Tuesday, March 14, 2016, was a great day!  Oh, I didn’t do anything special. I wasn’t on some romantic adventure or wandering off to exotic faraway places.  I wasn’t hang gliding or zip lining or skydiving.  Tuesday was quiet, but it was still a great day.

I woke up around 9:00 am.  That is sleeping late for me.  I used to wake up around seven every morning.  But for the last six months, I had been working early morning hours.  My workday starts at 4 am.  So, staying in bed until 9:00 is a luxury.  I stretched, stumbled out of bed, and quickly dressed.  I left my room and walked through the quiet house.  By now, my sister-in-law, Mary, was gone for the day.  My brother, Tony, was already hard at work.  Over the past few weeks, Tony has been diligently working in the backyard every day.  He has been clearing away all of the brush and saplings that have collected and overgrown the fence line.  A few days ago, I asked Tony why he was cutting all of the young trees away.  He responded that there were too many of them.  As I listened to him explain the situation to me, I was suddenly fascinated with the strength and determination inherent in all forces of nature.  Tony told me that he didn’t plant any of the trees.  The saplings were from acorns that had been blown by the wind or were dropped by the numerous squirrels running throughout the yard.  The acorns had taken hold and grown roots deep into the soil which caused areas of the ground to buckle and cave.

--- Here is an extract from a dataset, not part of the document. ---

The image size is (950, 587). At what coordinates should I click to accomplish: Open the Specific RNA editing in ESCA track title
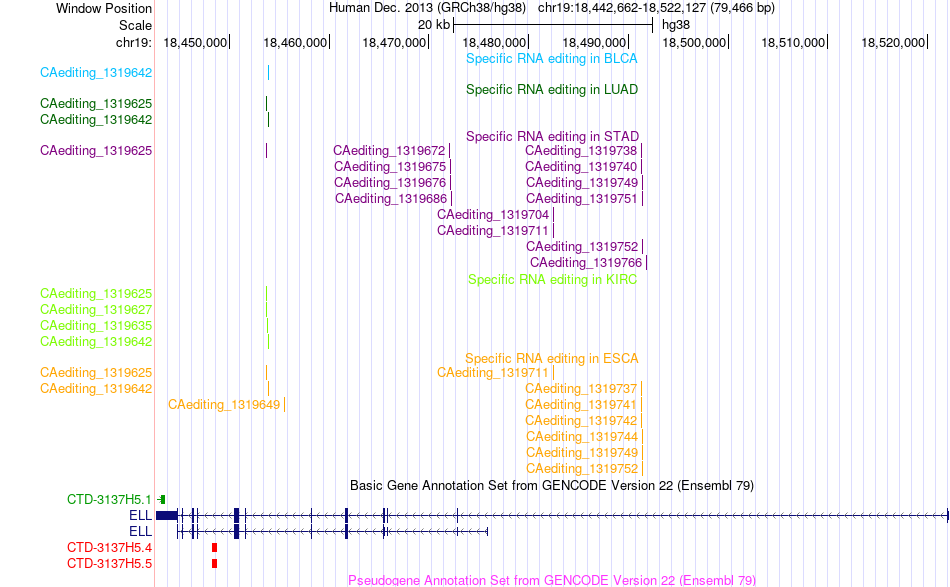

“And look at this, Jamie,” Tony exclaimed as he pointed to several of the trees that were growing near the chain link fence.  The trees were growing so full and strong that their trunks had grown around the fence; the saplings had made the metal a part of their overall existence.  Metal had become embedded and absorbed by the wood.  As the trees grew, they had started lifting the fence with the steel poles up out of the ground.  Tony and Mary were concerned about the gaps at the bottom of the fence that were growing big enough for their three little dogs to slide through.  I was amazed when Tony showed me this phenomenon.  I guess nothing is stronger than every living thing’s natural inherent force to live, grow, and thrive.

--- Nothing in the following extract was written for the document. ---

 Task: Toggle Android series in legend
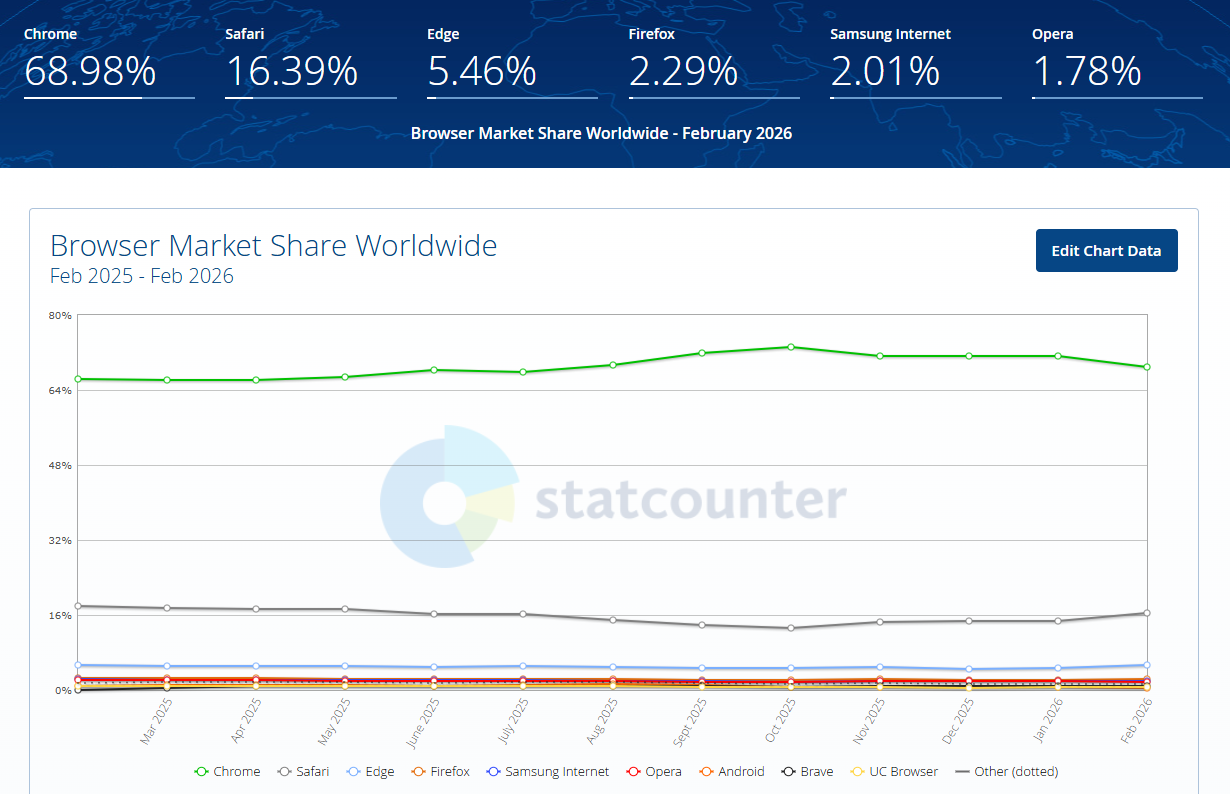[731, 772]
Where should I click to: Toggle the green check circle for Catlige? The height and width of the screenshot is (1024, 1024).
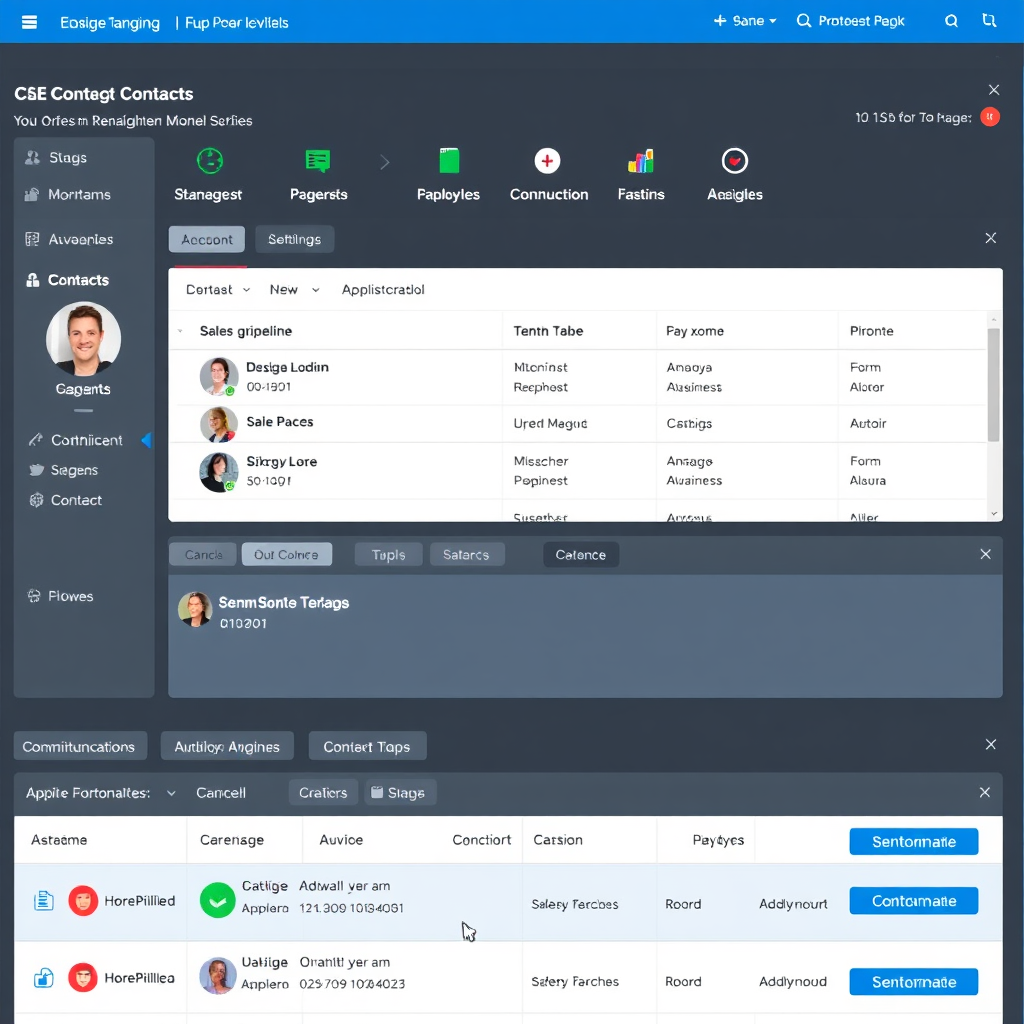217,900
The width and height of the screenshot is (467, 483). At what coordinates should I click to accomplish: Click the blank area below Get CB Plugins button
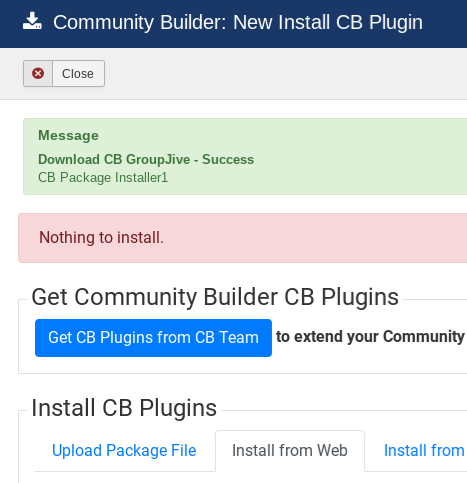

I was amazed by the sight but still expressed some regret.  “It is too bad, though, that the trees can’t just grow free.  It’s sad that you have to cut them down.”

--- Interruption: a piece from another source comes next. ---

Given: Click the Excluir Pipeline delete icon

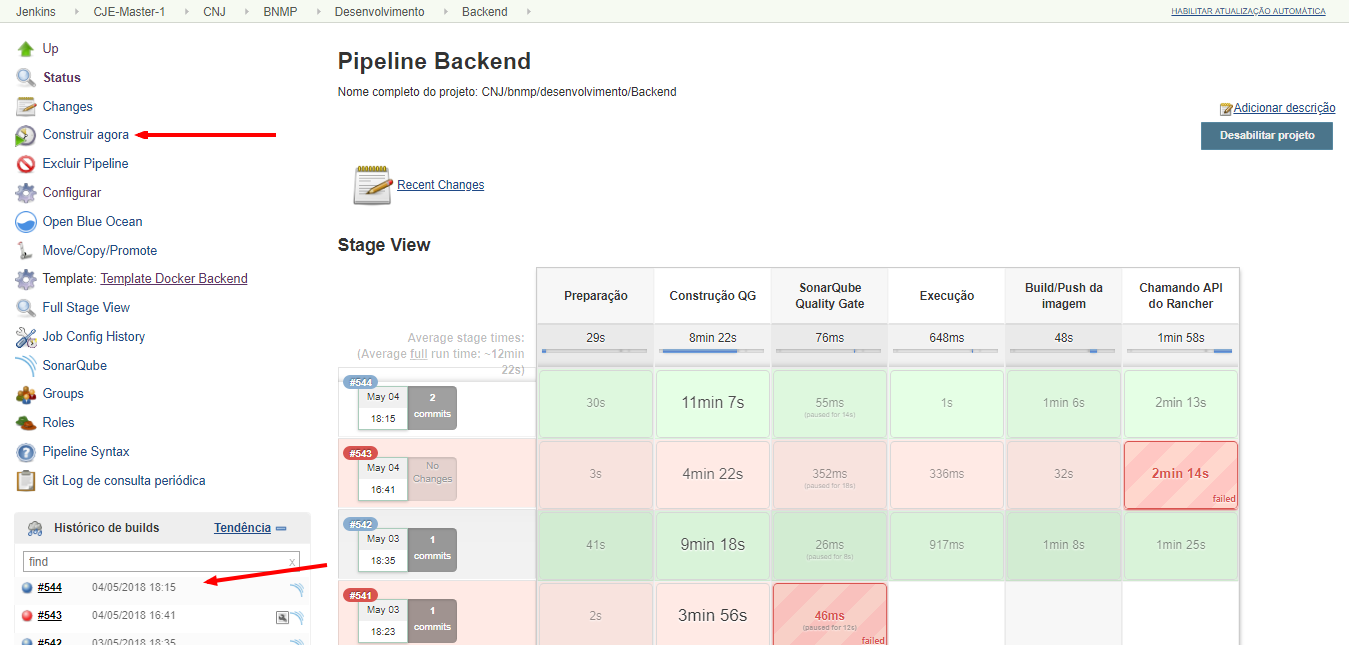Looking at the screenshot, I should click(x=25, y=164).
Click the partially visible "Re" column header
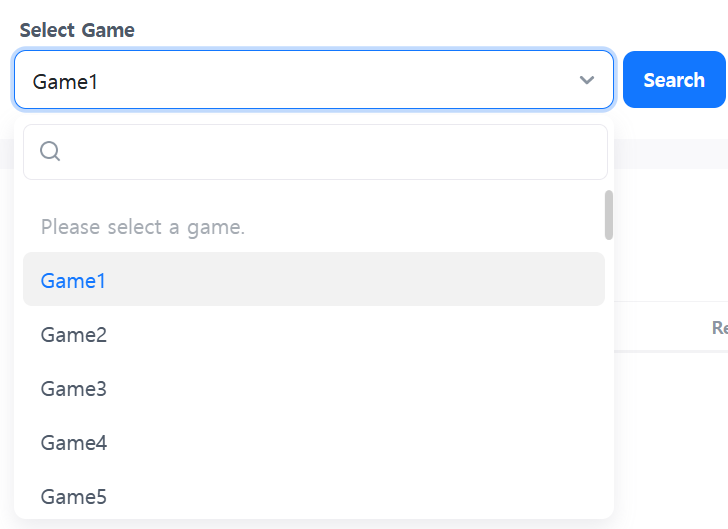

“Yeah,” Tony laughed, “now where are all of the little fairies going to live?”

I should have never told my brother that I believe in all magical and mystical things.  I didn’t mean it quite that literally but he is forever teasing me now about fairies, pixies, and unicorns running through the backyard.

Now, Tuesday morning, I smiled as I stood by the back door and watched Tony working so hard to clear away the yard.  I have always hated yard work.  I don’t like working under the hot sun or the feel of pulling weeds out of the ground.  But now, thinking about the information Tony shared with me, I slipped on my shoes and walked out the back door.  Before long, I was working side by side with my brother clearing away all of the brush that could create a dangerous fire hazard.  As we worked together, Tony and I shared stories, laughed, and teased.  As I worked, I watched the three little dogs running around the yard and digging up holes.  Every now and then, I would drop my gardening tools and chase them around in our own crazy, made up version of tag.  The dogs didn’t always play fair, but that’s okay; it was only a game.  The laughter and the playing made the work fun and enjoyable, and to my surprise, I suddenly found that I enjoyed yard work.  I loved the feel of the damp soil in my hands and the solid ground beneath my feet.  I loved working with the gardening tools and felt as if I was sculpting a more peaceful, danger -free environment.  I loved being outside and breathing the fresh air and for once I didn’t mind at all feeling the sun beating against my skin.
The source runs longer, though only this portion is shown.